IT-Swarm.Net

快速阅读文本文件的最后一行?

从Java中的[非常非常大的]文件中读取最后一行文本的最快捷,最有效的方法是什么?

57
Jake

看看我的回答 C#的相似问题 。虽然Java中的编码支持有些不同,但代码非常相似。.

基本上,一般来说,这不是一件非常容易的事情。正如MSalter所指出的那样,UTF-8确实可以很容易地发现\r\n,因为这些字符的UTF-8表示与ASCII相同,并且这些字节不会出现在多字节字符中。.

所以基本上,取一个(比方说)2K的缓冲区,然后逐步向后读(在你之前跳到2K,读下一个2K)检查线路终止。然后跳到流中正确的位置,在顶部创建一个InputStreamReader,并在其上创建一个BufferedReader。然后只需调用BufferedReader.readLine()。.

18
Jon Skeet

快速,可靠且价格合理的云托管

注册并在30天内获得$50奖金!

下面是两个函数,一个返回文件的最后一个非空行而不加载或单步执行整个文件,另一个返回文件的最后N行而不单步执行整个文件:

尾巴的作用是直接缩放到文件的最后一个字符,然后逐个字符地逐个字符,记录它看到的内容,直到找到换行符。一旦找到换行符,它就会突破循环。反转记录的内容并将其抛入字符串并返回。 0xA是新行,0xD是回车符。.

如果您的行结尾是\r\ncrlf或其他一些“双换行样式换行符”,则您必须指定n * 2行才能获得最后n行,因为它为每行计算2行。
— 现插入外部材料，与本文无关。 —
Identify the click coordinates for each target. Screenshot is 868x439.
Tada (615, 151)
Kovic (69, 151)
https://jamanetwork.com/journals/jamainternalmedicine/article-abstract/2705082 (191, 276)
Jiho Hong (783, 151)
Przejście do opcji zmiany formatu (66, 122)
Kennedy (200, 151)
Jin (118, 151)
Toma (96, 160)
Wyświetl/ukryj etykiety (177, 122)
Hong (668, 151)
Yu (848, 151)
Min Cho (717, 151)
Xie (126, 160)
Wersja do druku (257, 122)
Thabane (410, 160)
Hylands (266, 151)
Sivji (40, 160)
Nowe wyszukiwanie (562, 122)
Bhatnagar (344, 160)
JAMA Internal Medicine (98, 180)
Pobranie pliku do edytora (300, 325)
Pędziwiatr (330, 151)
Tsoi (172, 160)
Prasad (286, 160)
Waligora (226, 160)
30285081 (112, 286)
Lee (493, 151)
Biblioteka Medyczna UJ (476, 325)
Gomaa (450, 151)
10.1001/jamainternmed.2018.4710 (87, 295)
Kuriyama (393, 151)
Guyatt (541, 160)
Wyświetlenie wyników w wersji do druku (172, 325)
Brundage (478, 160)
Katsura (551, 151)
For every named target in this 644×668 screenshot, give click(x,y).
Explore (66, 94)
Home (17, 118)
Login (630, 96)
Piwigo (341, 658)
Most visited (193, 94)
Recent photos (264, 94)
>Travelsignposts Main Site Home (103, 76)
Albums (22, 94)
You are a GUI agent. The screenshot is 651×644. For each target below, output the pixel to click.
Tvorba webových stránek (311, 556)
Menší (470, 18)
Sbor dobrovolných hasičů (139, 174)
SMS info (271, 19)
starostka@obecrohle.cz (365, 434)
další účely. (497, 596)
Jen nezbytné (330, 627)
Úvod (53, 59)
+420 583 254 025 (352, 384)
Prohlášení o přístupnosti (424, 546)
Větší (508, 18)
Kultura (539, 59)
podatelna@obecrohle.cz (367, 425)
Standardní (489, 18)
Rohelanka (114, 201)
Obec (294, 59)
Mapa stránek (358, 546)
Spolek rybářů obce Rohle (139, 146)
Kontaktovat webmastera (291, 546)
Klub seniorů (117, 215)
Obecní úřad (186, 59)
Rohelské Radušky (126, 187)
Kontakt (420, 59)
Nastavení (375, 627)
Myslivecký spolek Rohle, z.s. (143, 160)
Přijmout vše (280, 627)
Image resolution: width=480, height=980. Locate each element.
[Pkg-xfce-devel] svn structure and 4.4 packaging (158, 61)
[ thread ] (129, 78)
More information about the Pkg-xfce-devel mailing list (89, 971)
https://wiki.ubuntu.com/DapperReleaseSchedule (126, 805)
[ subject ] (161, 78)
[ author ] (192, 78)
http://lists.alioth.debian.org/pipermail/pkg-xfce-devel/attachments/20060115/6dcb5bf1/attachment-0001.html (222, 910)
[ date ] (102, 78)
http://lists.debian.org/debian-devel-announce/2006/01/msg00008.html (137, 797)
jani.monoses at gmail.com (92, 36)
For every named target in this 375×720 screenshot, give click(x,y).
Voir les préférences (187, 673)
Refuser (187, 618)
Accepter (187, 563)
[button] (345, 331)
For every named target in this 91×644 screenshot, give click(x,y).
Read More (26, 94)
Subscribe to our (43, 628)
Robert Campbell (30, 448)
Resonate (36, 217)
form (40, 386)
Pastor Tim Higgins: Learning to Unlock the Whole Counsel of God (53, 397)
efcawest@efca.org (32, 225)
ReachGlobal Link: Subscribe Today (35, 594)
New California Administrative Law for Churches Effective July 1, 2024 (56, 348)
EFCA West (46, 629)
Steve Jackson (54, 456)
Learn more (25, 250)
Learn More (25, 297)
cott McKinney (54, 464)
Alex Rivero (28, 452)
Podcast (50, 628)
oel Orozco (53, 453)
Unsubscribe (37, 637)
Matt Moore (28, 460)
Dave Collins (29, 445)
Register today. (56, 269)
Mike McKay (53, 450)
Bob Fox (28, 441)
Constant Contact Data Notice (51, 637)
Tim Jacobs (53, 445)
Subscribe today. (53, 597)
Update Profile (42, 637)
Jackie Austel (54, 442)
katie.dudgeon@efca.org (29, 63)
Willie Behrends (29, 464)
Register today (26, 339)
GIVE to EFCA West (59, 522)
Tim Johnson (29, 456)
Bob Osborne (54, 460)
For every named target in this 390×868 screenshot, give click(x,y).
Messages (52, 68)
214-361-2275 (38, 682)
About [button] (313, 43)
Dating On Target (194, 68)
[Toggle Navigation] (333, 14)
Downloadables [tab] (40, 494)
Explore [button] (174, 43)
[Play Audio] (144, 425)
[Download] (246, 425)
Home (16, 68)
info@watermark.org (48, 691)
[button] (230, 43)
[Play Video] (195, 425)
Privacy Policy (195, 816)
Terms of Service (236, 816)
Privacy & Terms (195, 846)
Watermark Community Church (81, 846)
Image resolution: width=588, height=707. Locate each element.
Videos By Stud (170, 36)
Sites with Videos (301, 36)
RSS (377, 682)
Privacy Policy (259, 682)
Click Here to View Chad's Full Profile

.

public String tail( File file ) {
    RandomAccessFile fileHandler = null;
    try {
        fileHandler = new RandomAccessFile( file, "r" );
        long fileLength = fileHandler.length() - 1;
        StringBuilder sb = new StringBuilder();

        for(long filePointer = fileLength; filePointer != -1; filePointer--){
            fileHandler.seek( filePointer );
            int readByte = fileHandler.readByte();

            if( readByte == 0xA ) {
                if( filePointer == fileLength ) {
                    continue;
                }
                break;

            } else if( readByte == 0xD ) {
                if( filePointer == fileLength - 1 ) {
                    continue;
                }
                break;
            }

            sb.append( ( char ) readByte );
        }

        String lastLine = sb.reverse().toString();
        return lastLine;
    } catch( Java.io.FileNotFoundException e ) {
        e.printStackTrace();
        return null;
    } catch( Java.io.IOException e ) {
        e.printStackTrace();
        return null;
    } finally {
        if (fileHandler != null )
            try {
                fileHandler.close();
            } catch (IOException e) {
                /* ignore */
            }
    }
}

但你可能不想要最后一行,你想要最后N行,所以请改用:

public String tail2( File file, int lines) {
    Java.io.RandomAccessFile fileHandler = null;
    try {
        fileHandler = 
            new Java.io.RandomAccessFile( file, "r" );
        long fileLength = fileHandler.length() - 1;
        StringBuilder sb = new StringBuilder();
        int line = 0;

        for(long filePointer = fileLength; filePointer != -1; filePointer--){
            fileHandler.seek( filePointer );
            int readByte = fileHandler.readByte();

             if( readByte == 0xA ) {
                if (filePointer < fileLength) {
                    line = line + 1;
                }
            } else if( readByte == 0xD ) {
                if (filePointer < fileLength-1) {
                    line = line + 1;
                }
            }
            if (line >= lines) {
                break;
            }
            sb.append( ( char ) readByte );
        }

        String lastLine = sb.reverse().toString();
        return lastLine;
    } catch( Java.io.FileNotFoundException e ) {
        e.printStackTrace();
        return null;
    } catch( Java.io.IOException e ) {
        e.printStackTrace();
        return null;
    }
    finally {
        if (fileHandler != null )
            try {
                fileHandler.close();
            } catch (IOException e) {
            }
    }
}

像这样调用上面的方法:

File file = new File("D:\\stuff\\huge.log");
System.out.println(tail(file));
System.out.println(tail2(file, 10));

警告 在unicode的狂野西部,此代码可能导致此函数的输出错误。例如“Mary?s”而不是“Mary's”。带有 帽子,重音符号,中文字符 等的字符可能会导致输出错误,因为重音符号会在字符后添加为修饰符。反转复合字符会改变反转时字符身份的性质。您必须对计划使用此语言的所有语言进行全面的测试。.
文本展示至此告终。